• Work to be completed
Beginning with the line of the entries below that holds "The image size is (682, 616)." and ending with the line that holds "Task: Open Traduzione in sidebar", transcribe each line exactly as written. Pictures stay out.

"""

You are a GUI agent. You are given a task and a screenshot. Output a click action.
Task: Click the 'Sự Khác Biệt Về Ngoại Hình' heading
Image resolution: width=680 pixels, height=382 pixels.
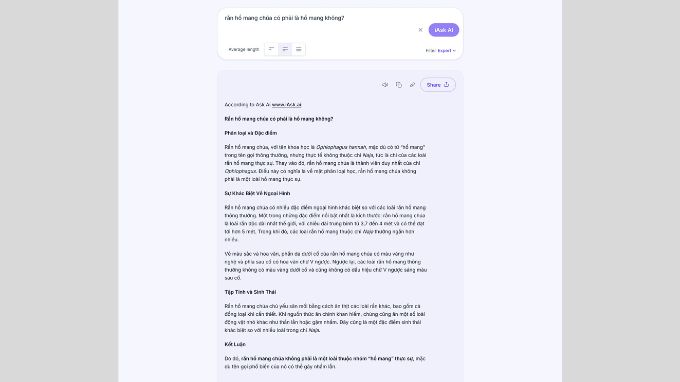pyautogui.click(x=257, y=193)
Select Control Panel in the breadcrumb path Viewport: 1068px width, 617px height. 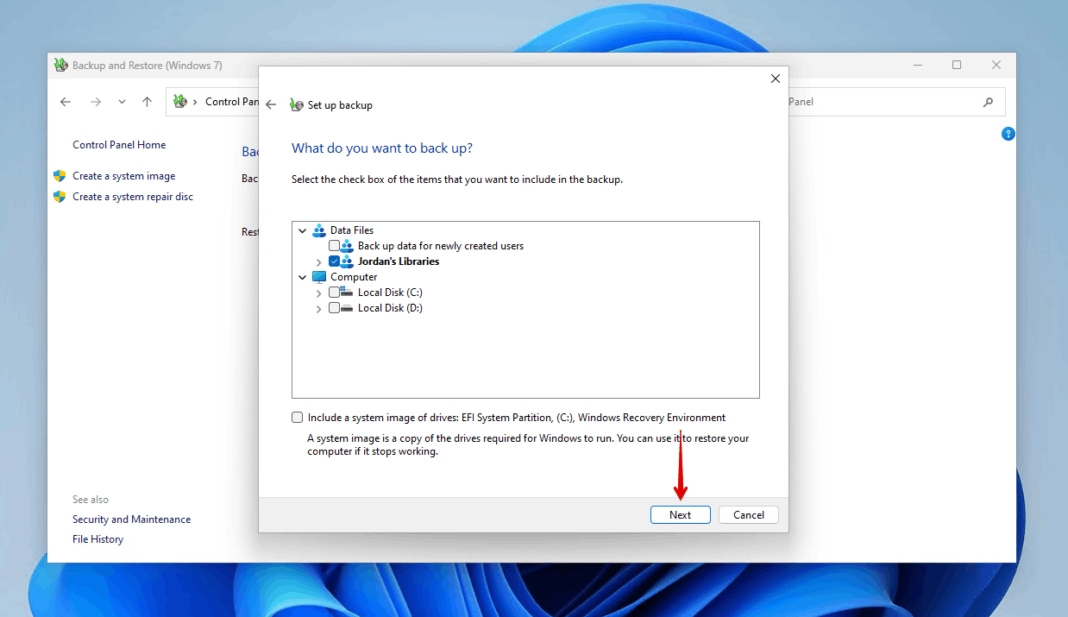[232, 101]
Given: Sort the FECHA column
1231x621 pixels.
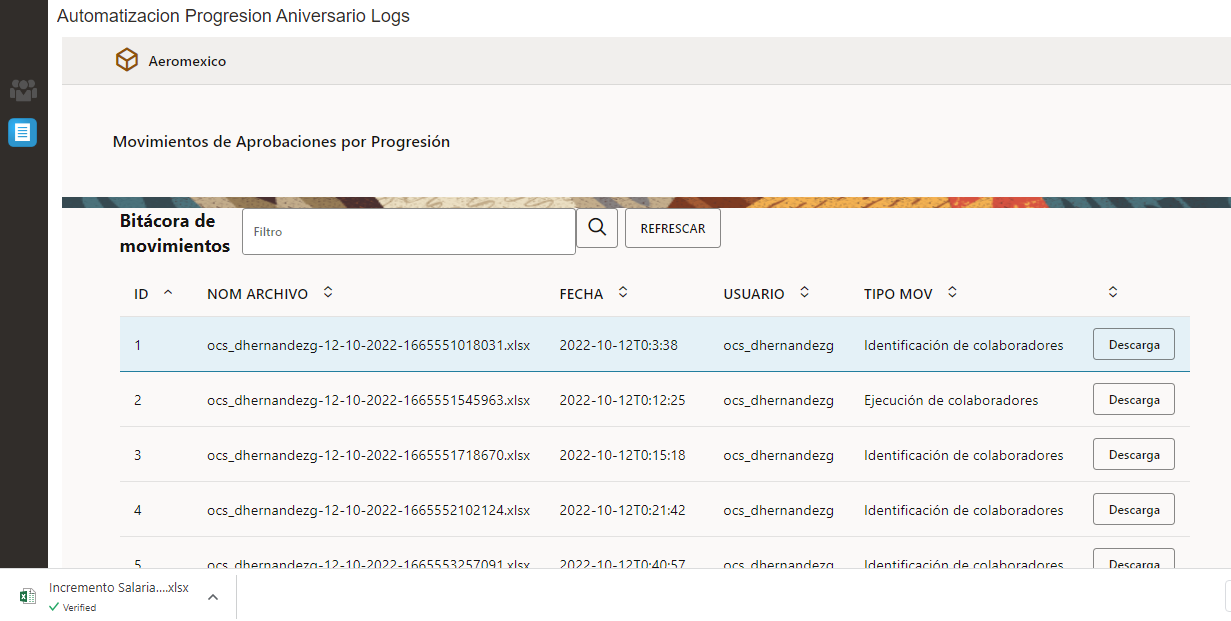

"""
"""

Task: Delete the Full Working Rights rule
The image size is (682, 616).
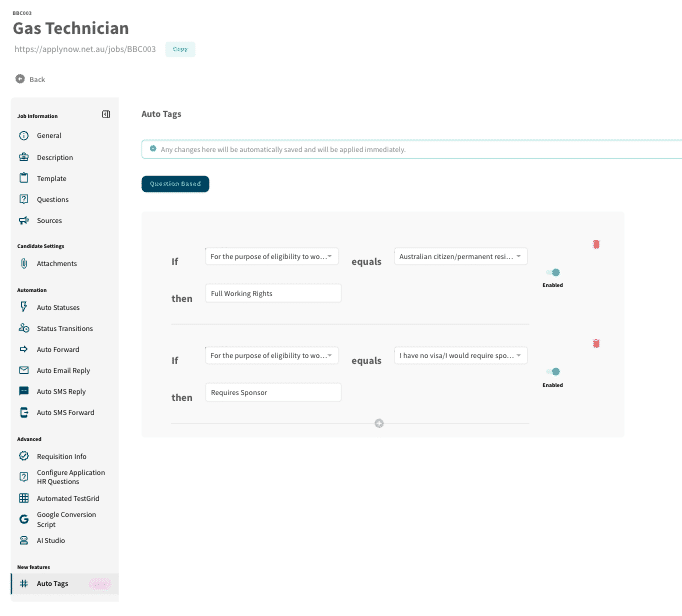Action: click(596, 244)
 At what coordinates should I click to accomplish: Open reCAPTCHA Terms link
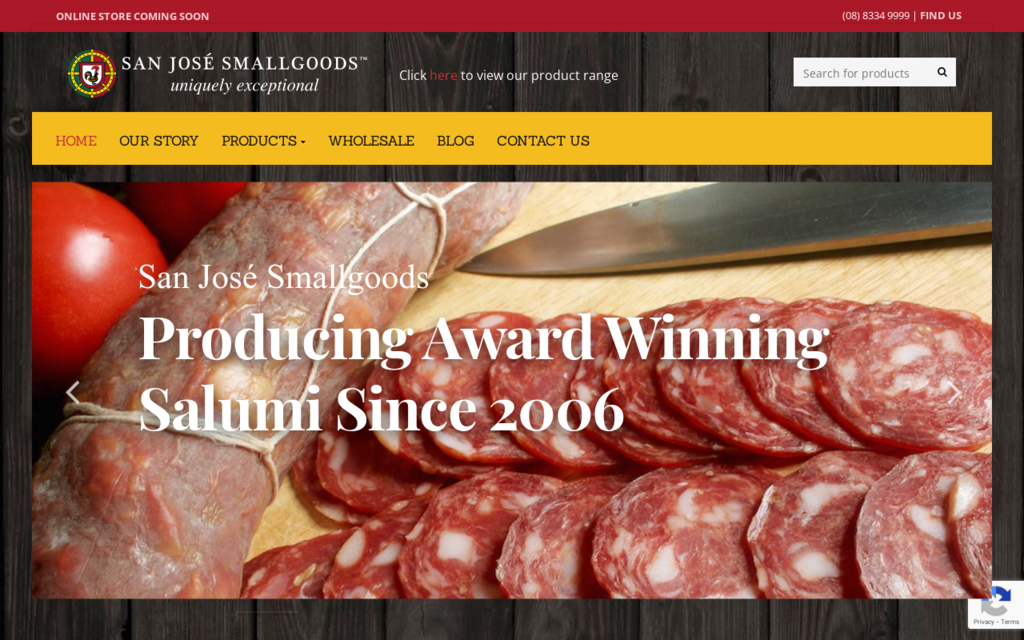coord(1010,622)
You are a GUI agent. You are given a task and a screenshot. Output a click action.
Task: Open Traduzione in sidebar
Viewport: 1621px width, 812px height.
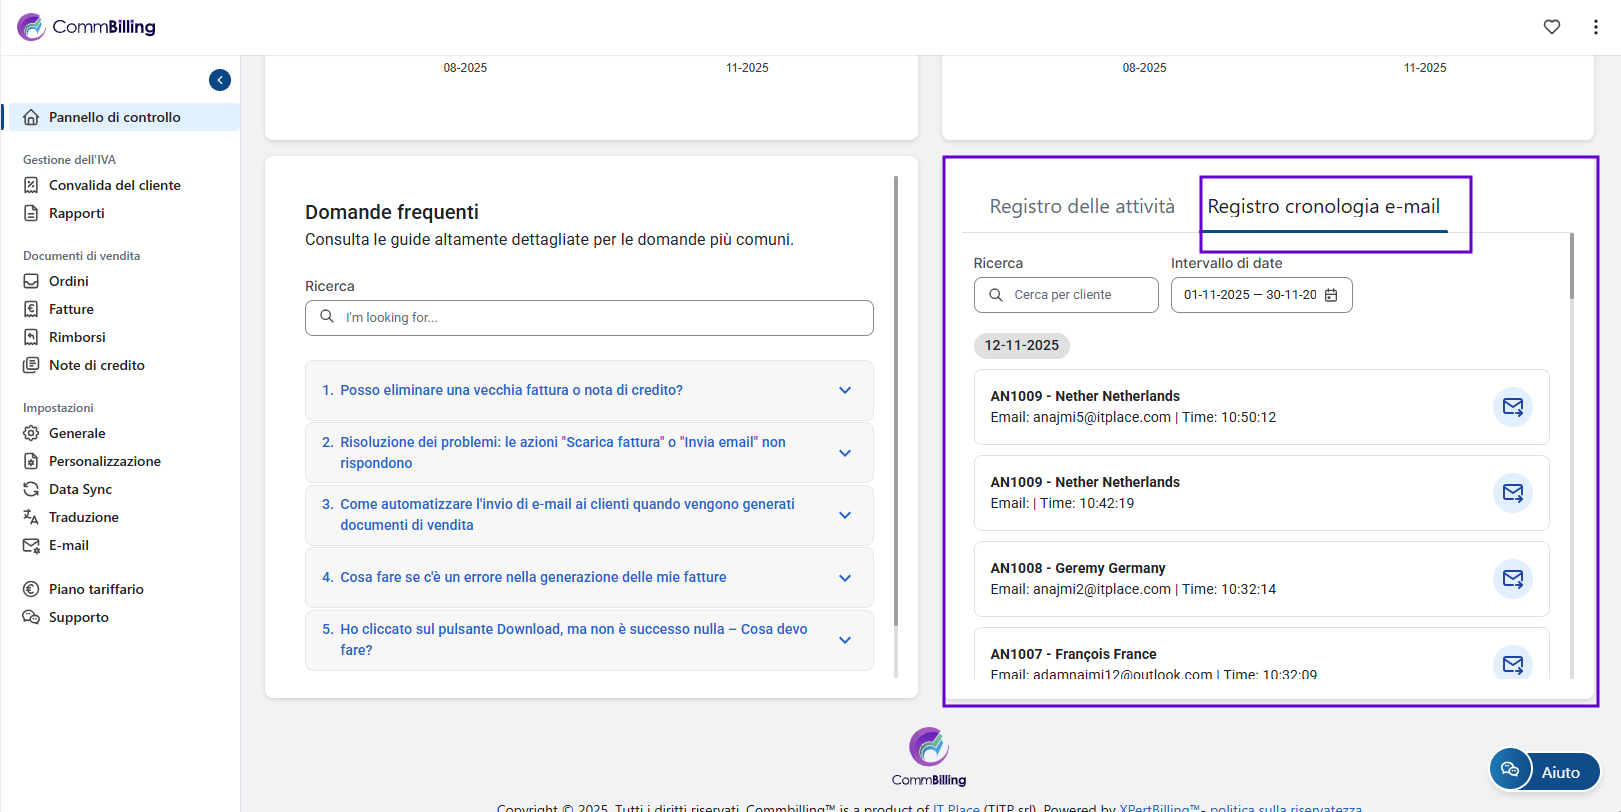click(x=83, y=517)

"""

• Solution to this exercise
The image size is (682, 616).
Action: click(596, 244)
 At what coordinates should I click to accomplish: Open reCAPTCHA Terms link
coord(1010,622)
You are a GUI agent. You are given a task and a screenshot. Output a click action.
Task: Open Traduzione in sidebar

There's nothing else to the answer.